Behind me to the left, a rough whisper, like a rasp across soft white pine. One hand squeezes the back of my neck, the other extends to pry my fingers off the Safeway cart. Hands in leather golf or driving gloves, wearing a tee, his arms rife with intricate tattoos, not prison ballpoint-pen black but professional, multicolored inks swirling around the name Dial. I can see that the tat artist who did the full sleeves on both arms used thicker ink; the word Dial covers an ancient tat reading Diablo.

I half duck, trying to turn away, but a smaller man on my right wedges his body against me, so I pull the cart toward us, taking tension momentarily off Dial’s fingers, and then shove the cart toward the organic apples, peaches, and pears, an elderly couple recoiling as it punches into a free-standing display, the man’s face puckering with indignation then quickly dropping a plastic bag of tomatoes, shrinking away from Dial’s tats and his cold stare. The tomatoes roll across the floor but nobody pays them any attention.

“She might have a gun,” the smaller man says, his voice strangely familiar, “tucked down in her back.”

“Forget the gun,” Dial responds. “Is this her?”

“Yes.”

I’m trying to see their faces, but Dial puts a martial arts grip on my upper left shoulder, pinches a nerve. I recoil, gasp, my left arm flops around, I’m staggering from the pain but they hold me upright and, like a two-person team carrying a bashed-up athlete off the playing field, they frog-march me out the wide Safeway entrance. Dial’s hand shifts from my neck to under my arm and across my left breast, almost lifting and carrying me along. Sweat pops everywhere from underneath my headband, running down my face. My body flowers with sweat that fountains between my breasts and underneath the sports bra. I’m sweating from panic but also the rapid transition from Safeway’s aircon into the muggy April ninety-degree Tucson midmorning air.

The parking lot is jammed, but nobody really notices us. I decide to shout for help but Dial squeezes my throat. I can barely breath. I can’t see an out, so I relax my muscles, trying to flex my fingers, get strength back. The other man’s hand slides under my tee and against my bare back, moving down inside my waistband.

“You still tuck that pistola back there,” the second man says.

I recognize the voice.

“Rey?” I say. “Rey?” Disbelief.

“When you went running, you carried it back there.”

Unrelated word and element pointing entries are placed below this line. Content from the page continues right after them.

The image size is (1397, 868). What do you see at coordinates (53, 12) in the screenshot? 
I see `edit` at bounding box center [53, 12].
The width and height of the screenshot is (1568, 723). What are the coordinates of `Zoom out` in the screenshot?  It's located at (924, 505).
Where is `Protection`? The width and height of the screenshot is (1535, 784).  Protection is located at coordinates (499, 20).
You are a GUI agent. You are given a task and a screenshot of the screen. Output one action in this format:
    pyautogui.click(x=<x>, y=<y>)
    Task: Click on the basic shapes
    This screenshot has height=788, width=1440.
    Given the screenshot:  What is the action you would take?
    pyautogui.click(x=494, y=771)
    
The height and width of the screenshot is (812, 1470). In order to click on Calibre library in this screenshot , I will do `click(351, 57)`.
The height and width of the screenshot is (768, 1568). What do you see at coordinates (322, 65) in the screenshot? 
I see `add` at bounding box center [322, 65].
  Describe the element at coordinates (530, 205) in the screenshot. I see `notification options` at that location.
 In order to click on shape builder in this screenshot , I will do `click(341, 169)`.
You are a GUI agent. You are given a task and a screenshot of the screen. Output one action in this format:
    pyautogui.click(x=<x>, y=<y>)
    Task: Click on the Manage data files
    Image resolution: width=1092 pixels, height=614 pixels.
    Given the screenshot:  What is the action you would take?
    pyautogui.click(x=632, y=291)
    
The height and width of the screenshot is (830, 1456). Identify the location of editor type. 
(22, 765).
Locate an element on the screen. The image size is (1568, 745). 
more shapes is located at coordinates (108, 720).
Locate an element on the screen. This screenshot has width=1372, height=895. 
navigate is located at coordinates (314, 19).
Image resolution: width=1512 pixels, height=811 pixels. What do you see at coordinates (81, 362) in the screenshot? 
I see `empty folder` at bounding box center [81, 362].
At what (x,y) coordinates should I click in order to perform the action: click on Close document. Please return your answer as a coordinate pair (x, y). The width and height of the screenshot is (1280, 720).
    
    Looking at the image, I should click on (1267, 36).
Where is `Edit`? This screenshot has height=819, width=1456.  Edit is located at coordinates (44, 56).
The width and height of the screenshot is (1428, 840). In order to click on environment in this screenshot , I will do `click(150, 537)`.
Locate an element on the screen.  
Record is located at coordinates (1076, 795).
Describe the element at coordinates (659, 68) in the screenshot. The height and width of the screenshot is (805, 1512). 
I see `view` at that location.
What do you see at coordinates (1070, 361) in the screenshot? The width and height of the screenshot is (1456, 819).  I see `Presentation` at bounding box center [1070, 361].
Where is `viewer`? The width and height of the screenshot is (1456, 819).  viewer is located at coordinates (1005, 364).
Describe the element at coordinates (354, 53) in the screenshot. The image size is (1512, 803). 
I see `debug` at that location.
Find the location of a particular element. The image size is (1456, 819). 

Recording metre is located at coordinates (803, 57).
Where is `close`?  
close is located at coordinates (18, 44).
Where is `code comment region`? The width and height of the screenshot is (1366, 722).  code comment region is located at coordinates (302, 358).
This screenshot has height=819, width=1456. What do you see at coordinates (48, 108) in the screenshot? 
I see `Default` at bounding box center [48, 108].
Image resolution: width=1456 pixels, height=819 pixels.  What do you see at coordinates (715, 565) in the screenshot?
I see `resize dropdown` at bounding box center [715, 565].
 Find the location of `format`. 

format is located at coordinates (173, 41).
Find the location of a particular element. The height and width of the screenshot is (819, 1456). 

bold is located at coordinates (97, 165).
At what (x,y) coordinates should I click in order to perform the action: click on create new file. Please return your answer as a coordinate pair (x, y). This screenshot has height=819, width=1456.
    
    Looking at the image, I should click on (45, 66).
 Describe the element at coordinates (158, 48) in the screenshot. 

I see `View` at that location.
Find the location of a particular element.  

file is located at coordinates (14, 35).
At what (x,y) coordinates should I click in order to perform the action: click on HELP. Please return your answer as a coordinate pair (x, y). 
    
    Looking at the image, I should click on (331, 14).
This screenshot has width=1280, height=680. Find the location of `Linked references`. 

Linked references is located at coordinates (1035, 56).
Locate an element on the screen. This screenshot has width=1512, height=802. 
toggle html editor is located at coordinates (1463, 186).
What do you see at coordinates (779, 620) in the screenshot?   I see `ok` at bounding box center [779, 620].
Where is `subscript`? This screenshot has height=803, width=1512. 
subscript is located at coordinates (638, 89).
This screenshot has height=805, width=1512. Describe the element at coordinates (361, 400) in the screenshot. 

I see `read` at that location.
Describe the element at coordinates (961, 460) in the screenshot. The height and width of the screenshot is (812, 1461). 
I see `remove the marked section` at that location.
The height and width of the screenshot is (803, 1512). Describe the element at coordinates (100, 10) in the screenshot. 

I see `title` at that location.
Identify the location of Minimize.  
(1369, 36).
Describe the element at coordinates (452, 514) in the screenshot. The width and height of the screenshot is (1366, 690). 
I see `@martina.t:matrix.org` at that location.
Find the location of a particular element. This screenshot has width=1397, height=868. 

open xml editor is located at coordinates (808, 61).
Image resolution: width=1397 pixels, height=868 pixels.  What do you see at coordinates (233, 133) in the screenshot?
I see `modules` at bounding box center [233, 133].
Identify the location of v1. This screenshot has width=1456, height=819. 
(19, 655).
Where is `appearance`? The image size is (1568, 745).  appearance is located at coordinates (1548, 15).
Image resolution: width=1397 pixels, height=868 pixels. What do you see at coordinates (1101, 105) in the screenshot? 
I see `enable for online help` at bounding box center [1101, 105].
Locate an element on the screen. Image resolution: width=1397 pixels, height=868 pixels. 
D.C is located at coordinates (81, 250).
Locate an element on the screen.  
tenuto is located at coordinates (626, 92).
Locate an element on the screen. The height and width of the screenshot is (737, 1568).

He palms my Beretta from the small of my back where I carry it in an unbelted nylon rig. Dial fumbles in my handbag, grabs my keys.

Rey Villaneuva?

“Yeah,” he says quietly.

“Is that really you?”

Rey Villaneuva. Once my PI partner. Once my lover. I haven’t seen him in, in, I have to think, it’s been... what... five years? Seven? I cut a glance at his worried still-handsome face half hidden by that familiar shock of unruly black hair, which glistens with water as though he’d stuck his head under a faucet and run his fingers through it instead of a comb. He’s wearing brown khakis, the kind he once creased daily with his own iron, but now looking like he’s worn them for weeks without washing. The direct sunlight catches flecks of gray in his hair and his week-old whiskers.

“What do you want from me?”

“To create a legend,” he says.

They hustle me to a silver Escalade with tinted windows, parked next to my Subaru Baja. Ronald Jumps the Train sits behind my steering wheel, the other man in the passenger seat. Dial swings me hard against the Escalade; Rey’s shoulders slump, he won’t meet my eyes.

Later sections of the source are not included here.